Scanning the entries below, copy every line that contains the word "tool".

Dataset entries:
---

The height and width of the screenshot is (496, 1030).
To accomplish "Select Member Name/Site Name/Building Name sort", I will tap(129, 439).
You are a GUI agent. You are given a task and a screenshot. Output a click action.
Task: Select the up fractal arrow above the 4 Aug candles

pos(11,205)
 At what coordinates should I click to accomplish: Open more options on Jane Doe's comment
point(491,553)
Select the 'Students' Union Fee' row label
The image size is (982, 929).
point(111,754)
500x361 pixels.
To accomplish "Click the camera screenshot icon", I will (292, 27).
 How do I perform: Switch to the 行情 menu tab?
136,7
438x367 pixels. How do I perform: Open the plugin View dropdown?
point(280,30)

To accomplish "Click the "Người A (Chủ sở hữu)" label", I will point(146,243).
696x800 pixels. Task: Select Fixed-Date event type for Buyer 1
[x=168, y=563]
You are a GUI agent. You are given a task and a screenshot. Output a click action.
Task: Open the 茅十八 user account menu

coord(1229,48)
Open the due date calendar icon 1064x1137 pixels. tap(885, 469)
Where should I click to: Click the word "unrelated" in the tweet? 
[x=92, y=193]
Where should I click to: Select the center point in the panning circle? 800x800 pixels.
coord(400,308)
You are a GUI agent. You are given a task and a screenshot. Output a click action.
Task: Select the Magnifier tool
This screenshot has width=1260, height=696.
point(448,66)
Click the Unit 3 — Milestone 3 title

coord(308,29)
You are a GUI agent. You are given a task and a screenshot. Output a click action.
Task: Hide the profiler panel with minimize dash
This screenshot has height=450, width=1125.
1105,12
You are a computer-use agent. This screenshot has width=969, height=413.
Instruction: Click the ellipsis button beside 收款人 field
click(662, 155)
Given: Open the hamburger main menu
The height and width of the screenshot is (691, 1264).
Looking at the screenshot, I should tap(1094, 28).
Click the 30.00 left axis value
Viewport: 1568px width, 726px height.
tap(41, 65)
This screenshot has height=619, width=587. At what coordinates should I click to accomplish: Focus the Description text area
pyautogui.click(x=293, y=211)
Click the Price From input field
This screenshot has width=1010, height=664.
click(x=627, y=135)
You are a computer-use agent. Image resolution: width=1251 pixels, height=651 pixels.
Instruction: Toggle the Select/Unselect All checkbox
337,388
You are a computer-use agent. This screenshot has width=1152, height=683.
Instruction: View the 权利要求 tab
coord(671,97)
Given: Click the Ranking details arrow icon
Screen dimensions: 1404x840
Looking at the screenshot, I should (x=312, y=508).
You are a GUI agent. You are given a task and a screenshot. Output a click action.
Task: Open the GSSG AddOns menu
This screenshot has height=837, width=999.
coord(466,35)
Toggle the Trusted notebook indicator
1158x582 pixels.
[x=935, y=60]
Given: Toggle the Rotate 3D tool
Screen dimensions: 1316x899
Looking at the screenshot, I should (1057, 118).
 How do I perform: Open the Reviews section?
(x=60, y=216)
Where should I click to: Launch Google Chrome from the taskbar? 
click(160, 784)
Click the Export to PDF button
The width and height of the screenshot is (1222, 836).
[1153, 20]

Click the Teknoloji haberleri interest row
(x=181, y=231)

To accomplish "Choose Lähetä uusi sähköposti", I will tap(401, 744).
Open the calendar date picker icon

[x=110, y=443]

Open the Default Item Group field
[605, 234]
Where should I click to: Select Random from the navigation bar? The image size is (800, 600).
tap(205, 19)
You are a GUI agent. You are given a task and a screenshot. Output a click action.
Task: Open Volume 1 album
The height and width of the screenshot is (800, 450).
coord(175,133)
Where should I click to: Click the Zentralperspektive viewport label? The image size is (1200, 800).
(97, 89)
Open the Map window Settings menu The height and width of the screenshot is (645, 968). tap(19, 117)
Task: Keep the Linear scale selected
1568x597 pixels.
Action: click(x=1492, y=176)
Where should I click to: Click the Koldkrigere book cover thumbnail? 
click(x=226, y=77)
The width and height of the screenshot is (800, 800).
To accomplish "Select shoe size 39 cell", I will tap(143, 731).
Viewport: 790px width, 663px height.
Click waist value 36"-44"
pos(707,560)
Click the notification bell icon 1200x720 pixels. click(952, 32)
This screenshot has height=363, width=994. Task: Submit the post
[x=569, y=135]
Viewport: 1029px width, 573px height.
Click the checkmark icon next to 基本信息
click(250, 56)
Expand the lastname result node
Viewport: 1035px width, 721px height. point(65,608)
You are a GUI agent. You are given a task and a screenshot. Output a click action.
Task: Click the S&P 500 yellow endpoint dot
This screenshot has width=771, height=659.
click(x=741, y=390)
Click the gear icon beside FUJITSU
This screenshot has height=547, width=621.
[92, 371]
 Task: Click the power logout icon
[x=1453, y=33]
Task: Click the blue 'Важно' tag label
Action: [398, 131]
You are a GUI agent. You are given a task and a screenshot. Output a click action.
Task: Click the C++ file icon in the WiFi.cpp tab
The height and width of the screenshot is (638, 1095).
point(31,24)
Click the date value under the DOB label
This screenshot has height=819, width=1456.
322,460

---

◆ **EXERCISE SOLUTION**
Task: Select the Magnifier tool
Given: Toggle the Rotate 3D tool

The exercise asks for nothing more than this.